We also learned that whether you are an acquirer, issuer or processor, as long as you comply with the written policies of MasterCard, then you are in compliance with the UIGEA Rule. The UIGEA Rule states that a “participant in a card system shall be considered to be in compliance with the requirement to have reasonable policies and procedures if it relies on, and complies with, the written policies and procedures of the card system (MasterCard) that are reasonably designed to identify and block restricted transactions and such policies and procedures comply with the Rule.”

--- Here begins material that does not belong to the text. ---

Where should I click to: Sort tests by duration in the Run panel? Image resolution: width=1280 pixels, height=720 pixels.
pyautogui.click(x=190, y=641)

The gaming industry, of course, is still trying to ascertain exactly what constitutes “unlawful Internet gambling”. The Act does not spell out which activities are legal and which are illegal, but rather relies on the underlying Federal and State laws.

According to the final Rule, “Agencies have determined that a single, regulatory definition of ‘unlawful Internet gambling’ would not be practical. The Act’s definition… relies on underlying Federal and State gambling laws. The States have taken different approaches to the regulation of gambling within their jurisdictions and the structure of State gambling law varies widely, as do the activities that are permitted in each State. Accordingly the underlying patchwork legal framework does not lend itself to a single regulatory definition of ‘unlawful Internet gambling’.”
The Rule is effective on January 19, 2009, but compliance is not mandatory until December 1, 2009, a saving grace according to columnist, Rick Alm on the Kansas City Star’s Gambling blog since “by or before then, Frank (House Financial Service Committee Chairman Barney Frank) and pro-gambling allies in Congress and the new administration may have repealed the ill-conceived UIGEA with a more reasoned national policy.”

In the meantime, as Mr. Alm wrote in his blog entitled ‘Oops, Did Congress accidentally legalize cyber gambling’, “the states and tribes appear to be quite free under these new rules to let the cyber dice roll.”

No doubt, there is a great deal of ambiguity in the industry today. While the Internet initially opened up the floodgates to online gambling, legislators are now attempting to adjust the industry and return it to a regulated sector of the economy – just as when it was confined to the jurisdiction in which the company resided.

The saga will continue, but in the meantime, there are commercial and processing strategies available for internationally based gaming companies as well as banks and other financial institutions to work within the compliant fringe of the UIGEA legislation, Mastercard and VISA regulations and other pending worldwide legislation without adverse potential liability to business and operations. Play it smart.